Fantasy football sleepers, steals, value picks to target in your 2017 draft

Fantasy football isn't about big names -- it's about big game. As is the case every year with every draft, there are tons of undervalued players and potential sleepers in the 2017 rankings -- you just have to know how to find them and make sure they're probably labeled on your cheat sheet.

Based on consensus rankings by the experts and current average draft position (ADP) on Fantasy Pros, here are 25 undervalued studs and sleepers you should look to steal all over the board when you're on the clock for real.

DOMINATE YOUR DRAFT: Ultimate 2017 fantasy football cheat sheet

Fantasy Football 2017: Value picks

Michael Thomas, WR, Saints (No. 15 in rankings, No. 16 in ADP)

Thomas is going as the seventh wideout off the board, and given he's the No. 1 target in the league's premier passing offense, that's still low for him. As the occasional deep threat, Ted Ginn won't be targeted nearly as much as Brandin Cooks, leaving plenty more for Thomas to build on his strong rookie season. He has more upside than the veterans being taken right ahead off him, A.J. Green and Jordy Nelson.

Leonard Fournette, RB, Jaguars (No. 19 in rankings, No. 21 in ADP)

Fournette is going as a lower-end RB1, in between Todd Gurley and suspended Ezekiel Elliott, Isaiah Crowell and Lamar Miller. Jacksonville has all but given up on Blake Bortles and plans to go through with fully loading Fournette as soon as he's good to go from his minor foot injury in Week 1. The Jaguars' interior blocking is solid, and Fournette has more pure talent than Gurley.

Carlos Hyde, RB, 49ers (No. 30 in rankings, No. 38 in ADP)

Hyde has done a 180 in the offense under Kyle Shanahan since he was first inherited by the new coaching staff. He's looking healthy and good through practices and preseason games, to the point he's well separated from rookies Joe Williams and Matt Breida. On top of his early-down status, he's surprised Shanahan by being more of an asset on third downs. He's more of a solid RB1 than fringe RB2 now.

Quarterback | Running back | Wide receiver | Tight end | D/ST | Kicker | Top 200

Davante Adams, WR, Packers (No. 38 in rankings, No. 44 in ADP)

Adams was a touchdown machine for Green Bay last season, turning around his career production prospects in a hurry. Jordy Nelson is 32, and as Adams has shot past more slot-suited Randall Cobb for No. 2, he's edging closer to being a co-go-to guy for Aaron Rodgers. He's a better pick than the Terrelle Pryor-Alshon Jeffery-Allen Robinson run a little earlier.

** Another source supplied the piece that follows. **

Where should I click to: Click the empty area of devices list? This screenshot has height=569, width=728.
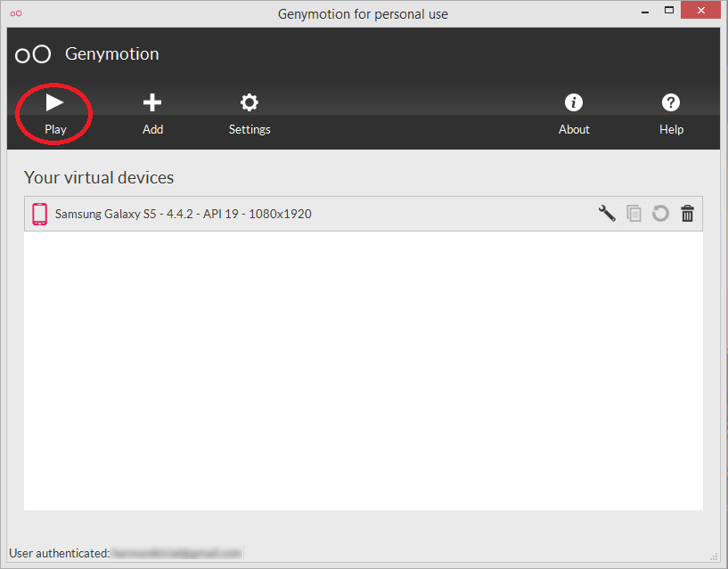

Larry Fitzgerald, WR, Cardinals (No. 51 in rankings, No. 62 in ADP)

The Cards' deal at wideout behind the venerable one is a mess, with John Brown having various issues, Jaron Brown coming off a torn ACL and J.J. Nelson being seen more as a No. 3. Fitzgerald remains the Mr. Reliable for Carson Palmer, with a chance to add more TDs to his century worth of catches. Forget the age: He is in incredible shape and will keep adding to his Canton credentials.

Bilal Powell, RB, Jets (No. 60 in rankings, No. 67 in ADP)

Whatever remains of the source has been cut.